# Material supplied
○ ○ ○ ○ ○ ○ ○

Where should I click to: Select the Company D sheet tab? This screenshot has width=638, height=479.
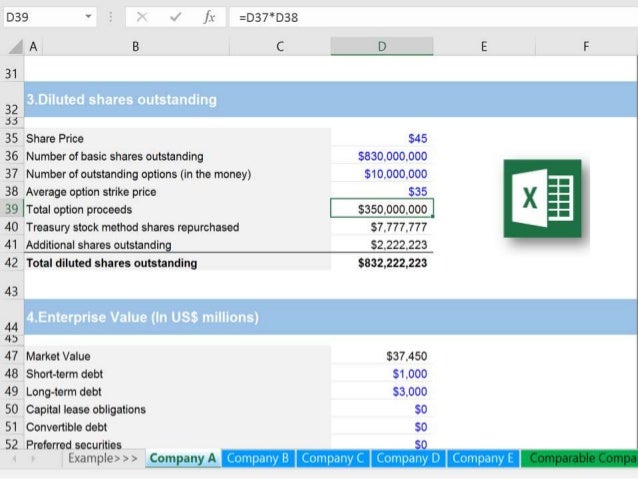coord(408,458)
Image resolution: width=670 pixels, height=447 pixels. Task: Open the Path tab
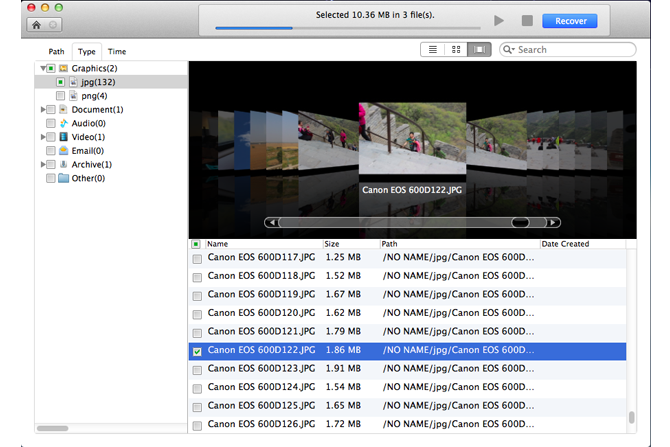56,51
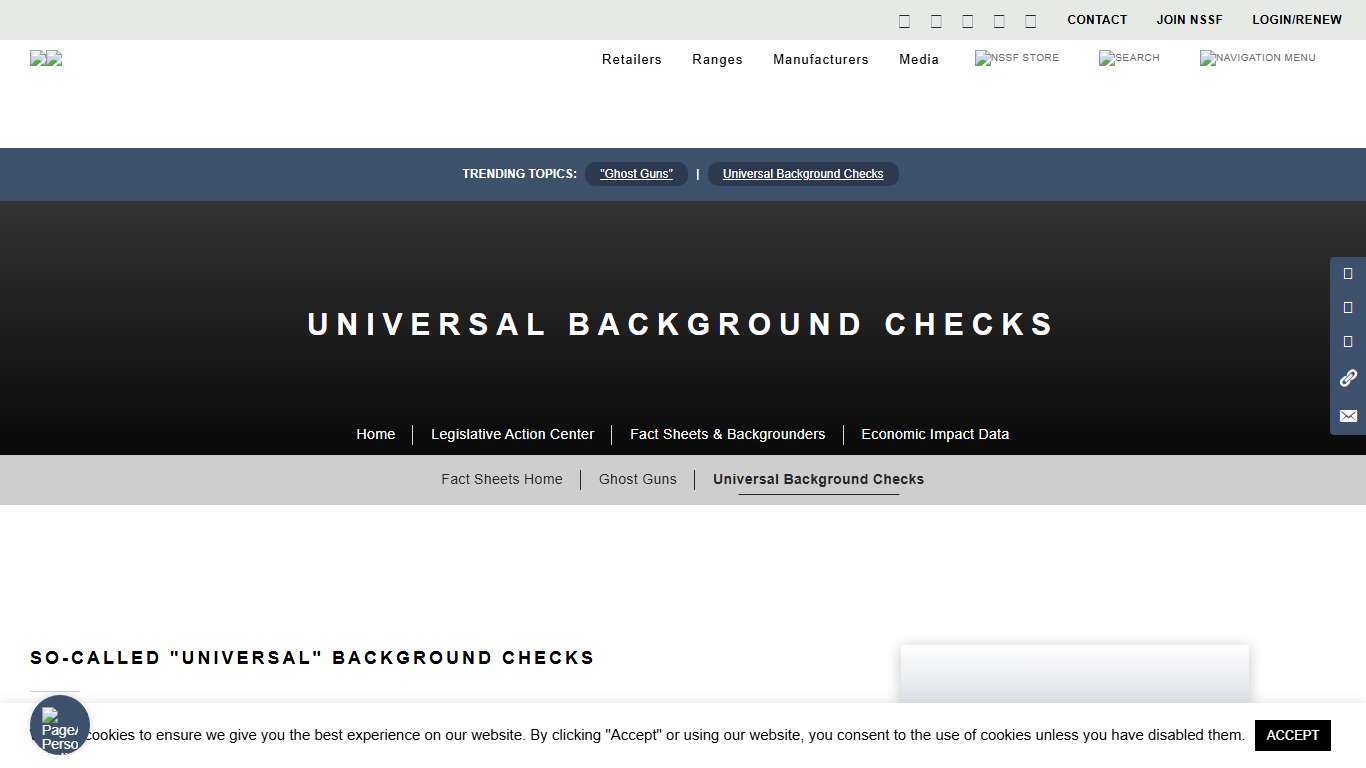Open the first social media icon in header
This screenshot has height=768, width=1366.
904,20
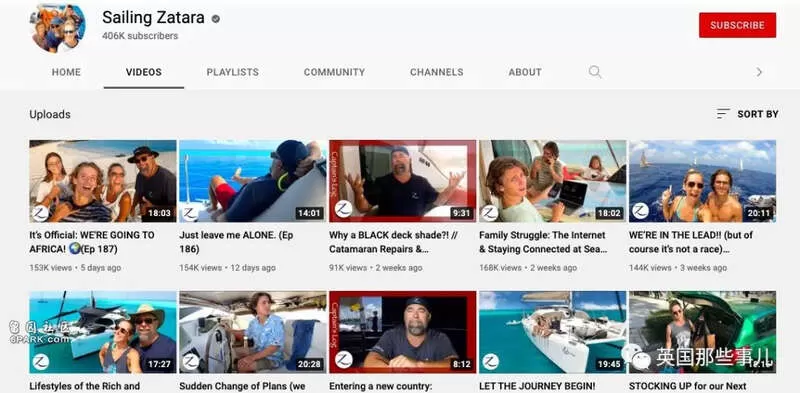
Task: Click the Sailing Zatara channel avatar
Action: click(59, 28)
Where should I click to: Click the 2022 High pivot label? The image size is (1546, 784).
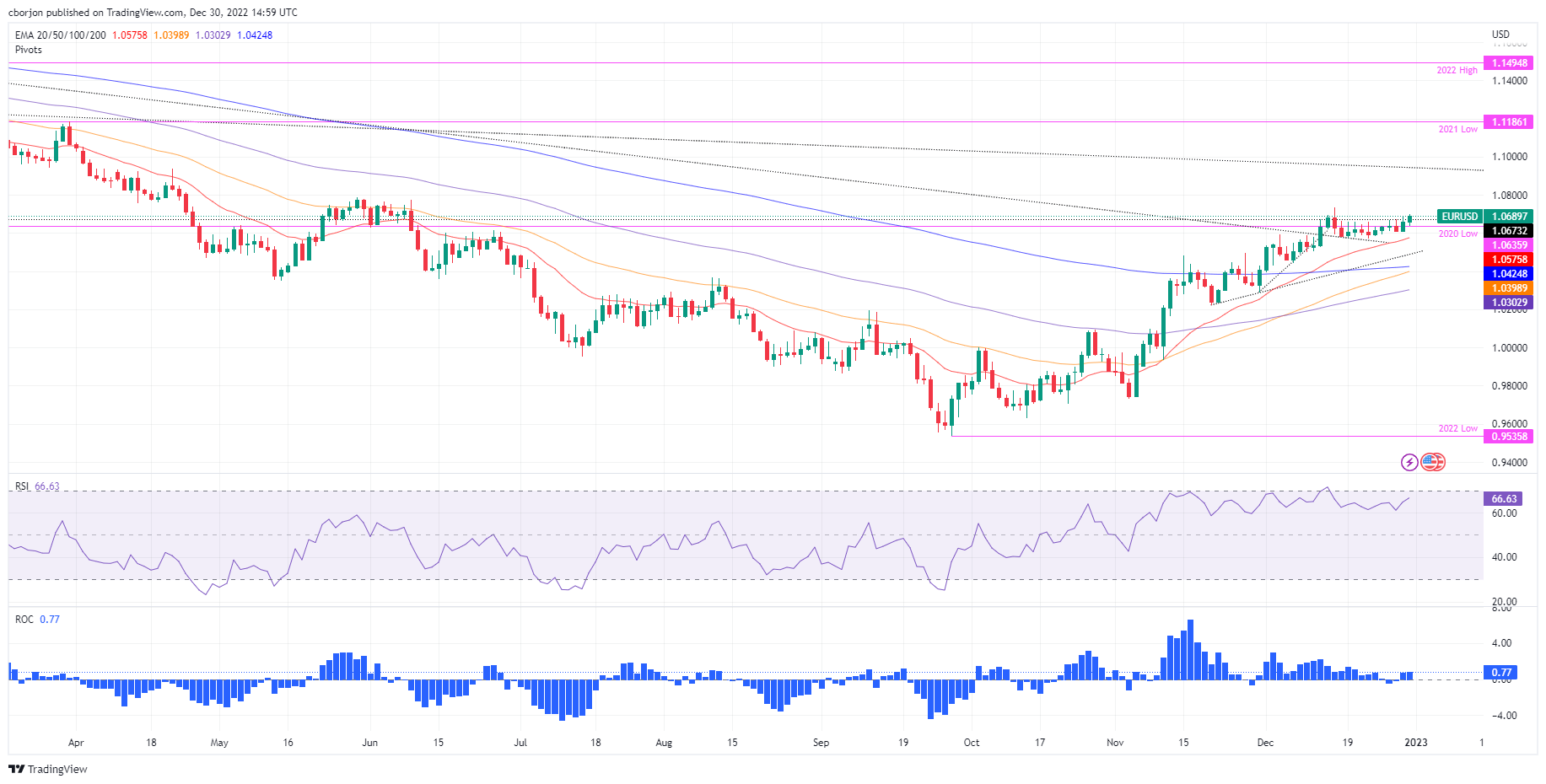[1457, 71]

○ ○ ○ ○ ○ ○ ○

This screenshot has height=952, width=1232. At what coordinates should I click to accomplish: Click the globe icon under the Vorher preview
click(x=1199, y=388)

○ ○ ○ ○ ○ ○ ○

# Exercise details
Identify every line above that contains the word "Task", and copy each of those lines.

# Solution to this problem
Image resolution: width=670 pixels, height=447 pixels. Task: Open the Path tab
Task: Click the Sailing Zatara channel avatar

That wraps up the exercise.